1. A nonconforming sign shall immediately lose its legal, nonconforming status if:

a. The sign is altered in any way in structure, color or copy, except for readerboard signs; or

b. The sign is damaged in excess of 50 percent of the original cost of the sign; or

c. The sign is relocated; or

d. The sign is replaced.

2. On the occurrence of any of the events described in subsection (C)(1) of this section, the sign shall be immediately brought into compliance with this chapter with a new permit secured therefor, or shall be removed; provided, however, that the director may authorize specific alterations of such nonconforming signs if s/he finds that:

a. The end of the nonconforming sign’s amortization period is more than two years away; and

b. The total amount of aggregate noncompliance of the sign area of the existing signs on the premises is reduced at least 50 percent by the proposed alterations; and

c. The alteration shall not affect the original amortization period for the nonconforming sign.

D. Notice of Nonconforming Signs. The director shall endeavor to give notice of the legal nonconformance and amortization periods set forth in this section to the owners of signs required to be removed. Such notice should be given to the owners of the signs as shown by city records within 60 days of the effective date of the ordinance codified in this chapter or of the ordinance which renders the signs nonconforming, whichever occurs later. Only one such notice need be given. Failure of the director to give the notice specified in this section, or failure of the sign owner to receive any such notice, shall not limit or affect the city’s power to enforce this chapter, or in any way reduce the ability of the city to require removal of the nonconforming signs as provided by law.
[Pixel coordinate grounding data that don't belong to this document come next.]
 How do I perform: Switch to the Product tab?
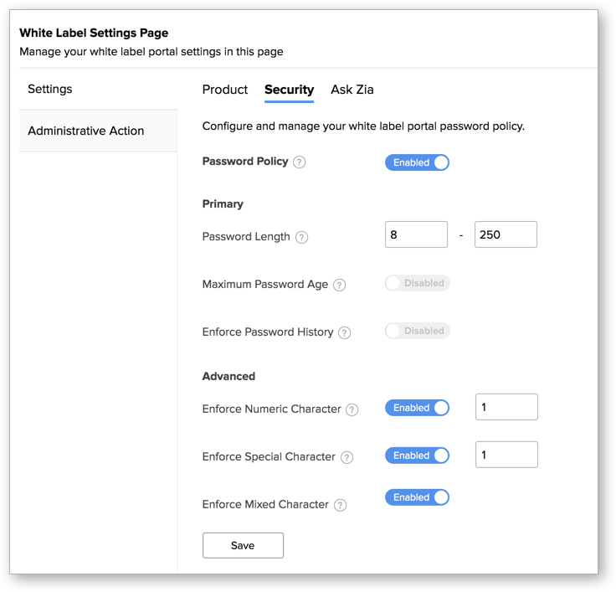coord(225,90)
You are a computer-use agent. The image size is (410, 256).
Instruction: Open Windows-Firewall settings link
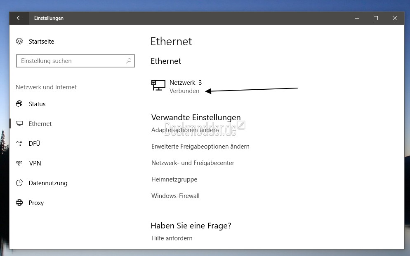[175, 196]
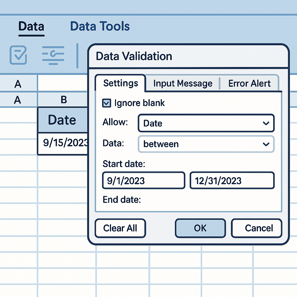
Task: Click the Cancel button
Action: point(256,228)
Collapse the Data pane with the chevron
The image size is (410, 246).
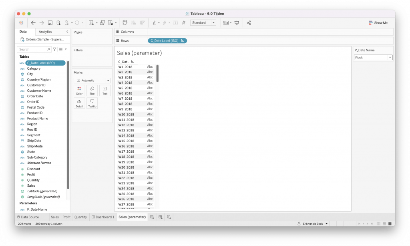67,32
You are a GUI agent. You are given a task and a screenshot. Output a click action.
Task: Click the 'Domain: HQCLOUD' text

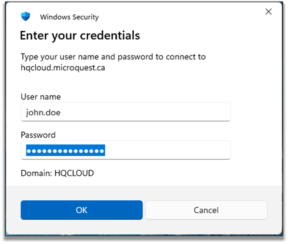(57, 173)
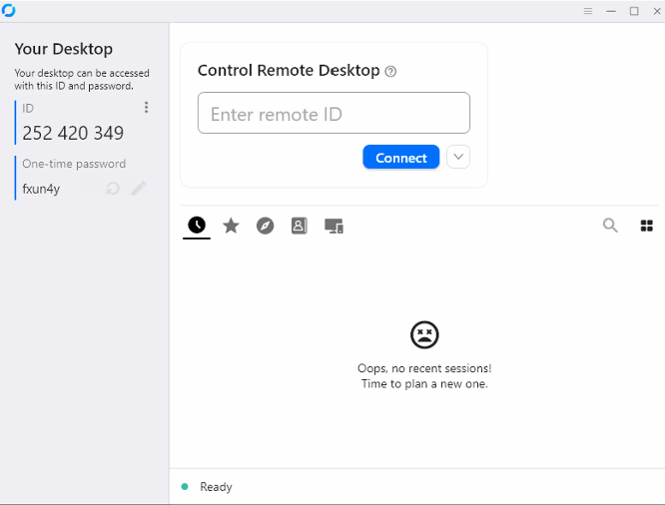This screenshot has height=505, width=665.
Task: Open the hamburger menu in the title bar
Action: point(588,11)
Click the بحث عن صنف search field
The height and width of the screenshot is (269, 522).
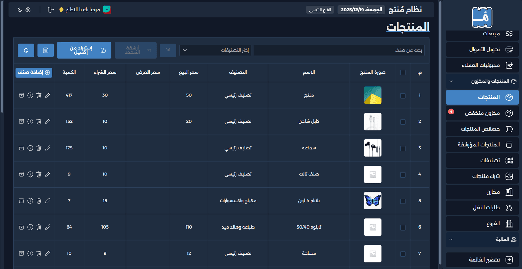click(339, 50)
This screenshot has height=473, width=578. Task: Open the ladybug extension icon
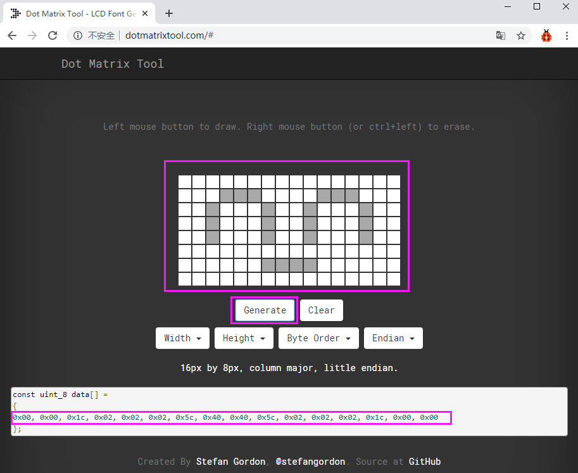point(546,35)
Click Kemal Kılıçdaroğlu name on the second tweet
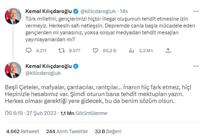 (x=49, y=67)
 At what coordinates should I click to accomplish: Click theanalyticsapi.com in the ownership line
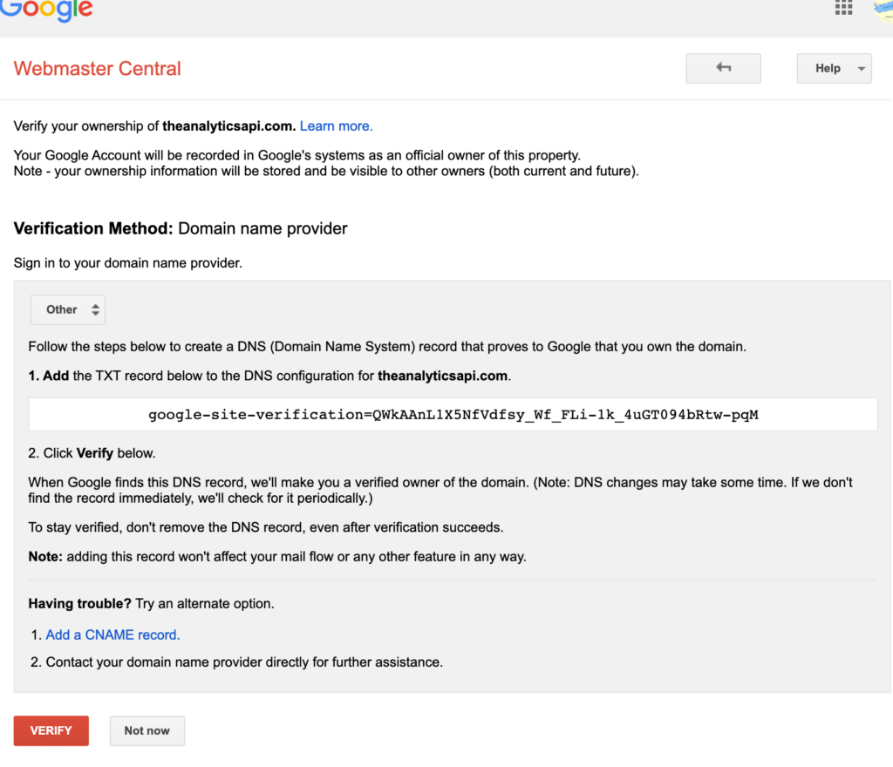tap(228, 126)
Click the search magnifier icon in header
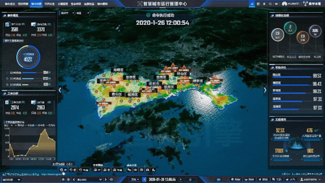Image resolution: width=325 pixels, height=183 pixels. [270, 4]
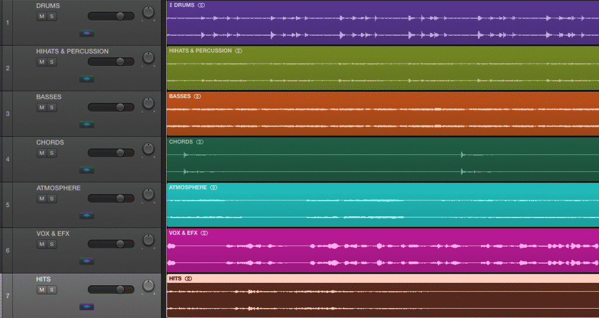Screen dimensions: 599x318
Task: Click the pan knob on the DRUMS track
Action: 148,13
E. Administrative Appeal. The owner of a nonconforming sign may appeal to the director to request an extended period of use of such sign beyond the amortization period determined by this section. Any such appeal must be made to the director upon forms provided by the city and must be accompanied by an appeal filing fee in the amount specified in Chapter 20.09 PTMC. The director shall require that the appellant provide as part of his/her appeal a general description of the sign, its dimensions and physical position; evidence sufficient to establish the date and cost of the sign as originally constructed and installed; the amount of depreciation claimed and the depreciation schedule used for such sign as reflected by Internal Revenue Service schedules for prior years; the estimated cost of relocation or alteration of such sign, where applicable; together with any other information or documents specified by the director which are reasonably necessary to assist the city in making a determination on the appeal. The director shall consider the statements and documentary evidence contained in the application and any supplementary information which s/he may reasonably require. In addition, s/he shall inspect the subject sign to determine its general condition, state of repair, and the extent to which the sign does not conform to the requirements and limitations of the ordinance codified in this chapter. In making his/her determination, the director shall consider the unrecoverable cost invested in the sign, the estimated remaining life of the sign and the degree of nonconformity. The director shall prepare and make available for public inspection the specific method s/he intends to use in processing such appeals. All determinations of appeals made pursuant to this section shall be made in writing with specific findings of fact and conclusions in support of the decision. All such determinations of the director are subject to appeal as provided by Chapter 20.01 PTMC. (Ord. 3012 § 1 (Exh. A), 2010; Ord. 2571 § 2, 1997. Formerly 17.76.190).

17.76.210 Liability.

This chapter shall not be constituted to relieve from or lessen the responsibility of any person owning, building, altering, constructing, or removing or moving any sign in the city for damages to anyone injured or damaged either in person or property by any defect or action in this chapter, nor shall the city or any agent thereof be held as assuming such liability by reason of permit or inspection authorized in this chapter or a certificate of inspection issued by the city or any of its agents. (Ord. 3012 § 1 (Exh. A), 2010; Ord. 2571 § 2, 1997. Formerly 17.76.200).